··· Source text

- The paper proposes a novel attention disaggregation mechanism that offloads computation from decoding to prefill phases, optimizing GPU resource utilization.
- It integrates low-latency decoding synchronization, dynamic resource partitioning, and load-aware scheduling to increase throughput and reduce latency.
- Evaluation on Llama-2 models demonstrates up to a 1.68x boost in inference throughput with significantly improved memory and bandwidth usage.
Injecting Adrenaline into LLM Serving: Boosting Resource Utilization and Throughput via Attention Disaggregation
Introduction
The paper "Injecting Adrenaline into LLM Serving: Boosting Resource Utilization and Throughput via Attention Disaggregation" addresses the inefficiencies in LLM serving systems, particularly focusing on the dichotomous nature of prefill and decoding phases. Current systems often employ a prefill-decoding disaggregation technique to handle these phases on separate machines. However, this strategy suffers from poor resource utilization, as prefill phases have low memory utilization while decoding phases struggle with compute utilization. To tackle these inefficiencies, the authors propose "Adrenaline," a novel attention disaggregation mechanism designed to enhance resource utilization and performance.
Problem Statement
In LLM serving environments, the execution of user queries involves compute-intensive prefill and memory-intensive decoding phases. Traditional serving systems physically separate these phases to minimize interference but end up with significant resource underutilization. Prefill instances show low memory usage, while decoding instances under-utilize computational resources. This not only increases latency but also elevates the operational costs associated with GPU usage.
Adrenaline's Design and Implementation
Adrenaline improves GPU resource utilization by disaggregating part of the attention computation from the decoding phase and offloading it to prefill instances. This method increases memory and bandwidth usage in prefill instances and boosts compute utilization in decoding instances, achieved through three core techniques:
- Low-latency Decoding Synchronization: This technique reduces the overhead associated with synchronizing between offloaded and local attention computations. It employs CUDA graph technology to manage and minimize kernel-launching overheads, ultimately shortening the execution path and enhancing performance synchronization.

Figure 1: A comparison of decoding workflows with and without low-latency attention offloading.
- Resource-efficient Prefill Colocation: Adrenaline employs a mechanism to partition GPU resources flexibly, allowing efficient prefill and attention computations within the same hardware. This approach leverages NVIDIA's MPS technology to optimize resource allocation dynamically, based on offline profiling data to avoid runtime interference.

Figure 2: The impact of varying SM allocations on the bandwidth use of memory-intensive attention tasks.
- Load-aware Offloading Scheduling: A global scheduler located in the proxy manages offloading rates adaptively, based on the real-time load of the server. This scheduler uses runtime metadata to optimize load distribution dynamically across available resources.




Figure 3: Performance impact of various offloading ratios with ShareGPT and Llama-2 models.
Evaluation and Results
The evaluation on Adrenaline using the Llama-2 models against benchmarks such as ShareGPT and OpenThoughts highlights its efficacy.
- Resource Utilization: Adrenaline increased HBM memory utilization by 2.28 times in prefill instances and nearly doubled bandwidth use, addressing underutilization issues compared to existing PD systems.

Figure 4: Resource utilization in disaggregated prefill and decoding phases under Adrenaline.
- Performance Metrics: In field scenarios, Adrenaline achieved up to a 1.68 times increase in overall inference throughput without compromising the service-level objectives (SLOs), such as time to first token (TTFT) and time per output token (TPOT).



Figure 5: The E2E performance of ShareGPT with Adrenaline, highlighting improvements in output throughput and latency metrics.
Conclusion
Adrenaline significantly enhances the deployment efficiency of LLM serving systems by optimizing resource utilization through innovative strategies for attention offloading and synchronization. The proposed methodologies demonstrate increased throughput and reduced latency, offering a promising direction for future improvements in AI-driven services. By implementing Adrenaline, it is feasible to achieve better service performance and reduced infrastructure costs, and its adaptive scheduling paves the way for flexible, scalable high-performance LLM inference services. Future work could integrate similar disaggregation strategies to other components of LLM serving infrastructures to further enhance their operational efficiency.

······
··· Information given

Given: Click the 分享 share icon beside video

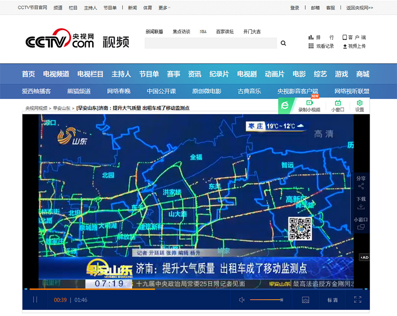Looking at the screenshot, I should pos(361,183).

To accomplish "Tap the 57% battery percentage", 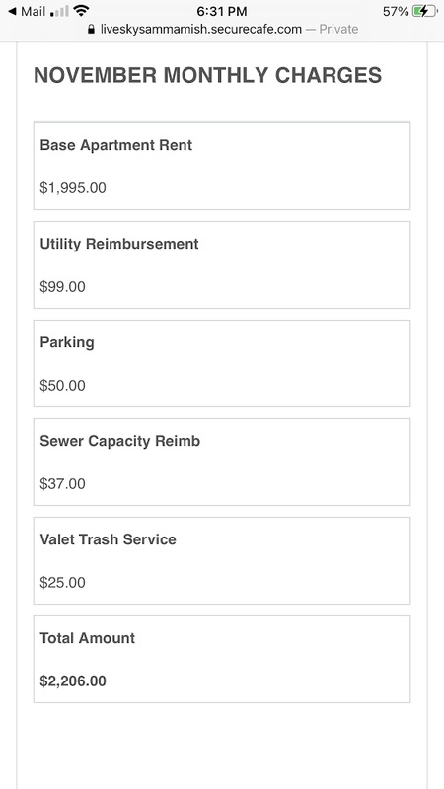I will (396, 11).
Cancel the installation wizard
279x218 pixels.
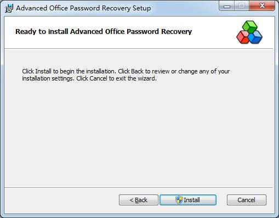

······

▶ _Exercise objective_: Please reproduce the passage of the Adrenaline summary from "Evaluation and Results" up to and including "output token (TPOT).".

▶ _Worked solution_:
Evaluation and Results
The evaluation on Adrenaline using the Llama-2 models against benchmarks such as ShareGPT and OpenThoughts highlights its efficacy.
- Resource Utilization: Adrenaline increased HBM memory utilization by 2.28 times in prefill instances and nearly doubled bandwidth use, addressing underutilization issues compared to existing PD systems.

Figure 4: Resource utilization in disaggregated prefill and decoding phases under Adrenaline.
- Performance Metrics: In field scenarios, Adrenaline achieved up to a 1.68 times increase in overall inference throughput without compromising the service-level objectives (SLOs), such as time to first token (TTFT) and time per output token (TPOT).